University in Sükhbaatar, Ulaanbaatar, Mongolia

Mongolian National University of Education (MNUE; Mongolian: Монгол Улсын Боловсролын Их Сургууль) is a public university located in Sükhbaatar District, Ulaanbaatar, Mongolia. The university was established in 1951.

== History ==
Mongolian National University of Education was established in 1951 as a platform to prepare secondary education teachers. Currently the university has 12 branch education studies schools. The 1990 democratization of Mongolia is considered as a significant turning point in the history of the college.

== Structure ==
The university is accredited by Mongolian National Council for Education Accreditation and by ASIIN in 2018 and by ACQUIN 2021 and 2024. There are 9 schools, 42 departments, 11 research centers, and 35 labs. The university offers both undergraduate and postgraduate courses. The university has 13,500 students and 900 faculty and staff.
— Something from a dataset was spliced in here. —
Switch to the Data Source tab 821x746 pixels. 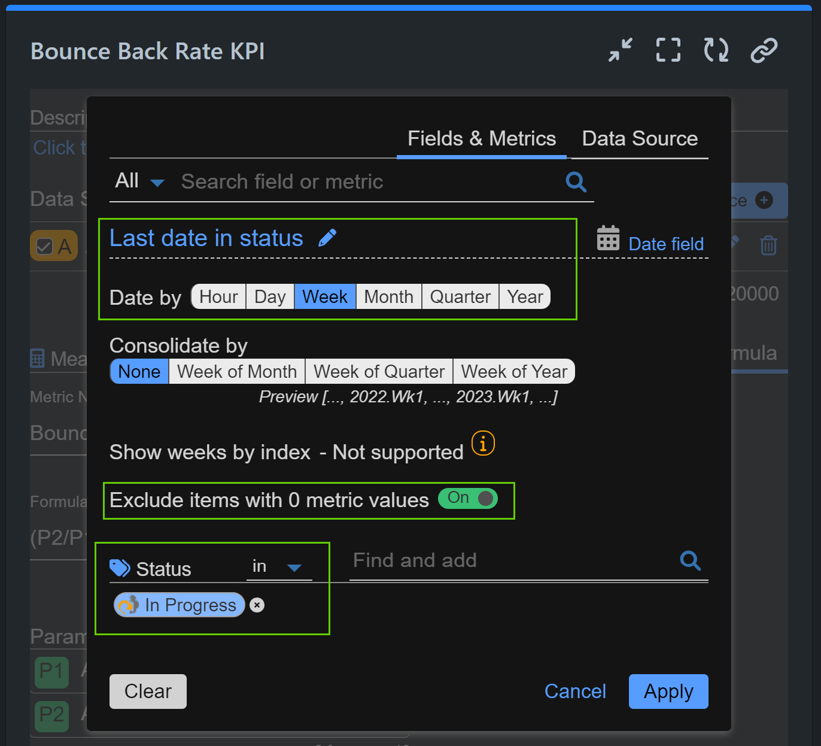(x=639, y=138)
== International collaboration ==
The university is a member of the University of the Arctic. UArctic is an international cooperative network based in the Circumpolar Arctic region, consisting of more than 200 universities, colleges, and other organizations with an interest in promoting education and research in the Arctic region. ERASMUS with The Eugeniusz Geppert Academy of Art and Design in Wroclaw from 2024.